PROMPT: Return every line of the data below exactly, but do not include the images.
◆ ◆ ◆ ◆ ◆
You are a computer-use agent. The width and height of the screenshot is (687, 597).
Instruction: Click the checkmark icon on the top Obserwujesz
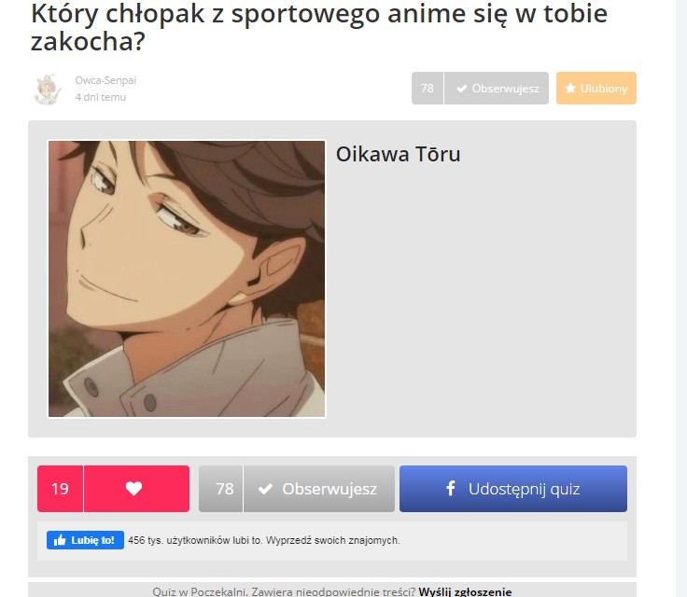[x=461, y=89]
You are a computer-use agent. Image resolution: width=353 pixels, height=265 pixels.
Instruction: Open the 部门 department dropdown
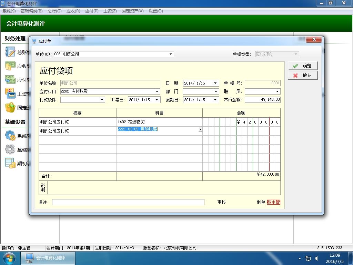pos(216,91)
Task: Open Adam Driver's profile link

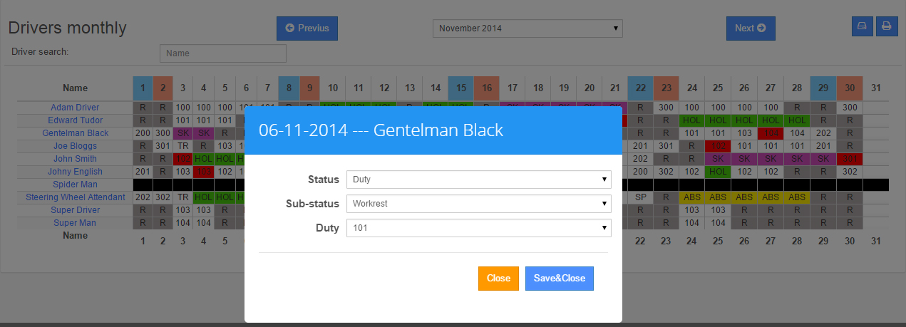Action: (x=75, y=108)
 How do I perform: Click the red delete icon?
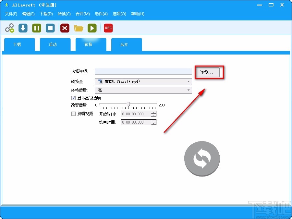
◆ ◆ ◆ ◆ ◆
ANSWER TO THE PROBLEM:
You are a computer-use agent. The width and height of the screenshot is (687, 597).
Instruction: Click the checkmark icon on the top Obserwujesz
[x=461, y=89]
You are a computer-use agent. Image resolution: width=353 pixels, height=265 pixels.
Instruction: Open the 部门 department dropdown
pos(216,91)
Task: Open Adam Driver's profile link

Action: (x=75, y=108)
 How do I perform: Click the red delete icon?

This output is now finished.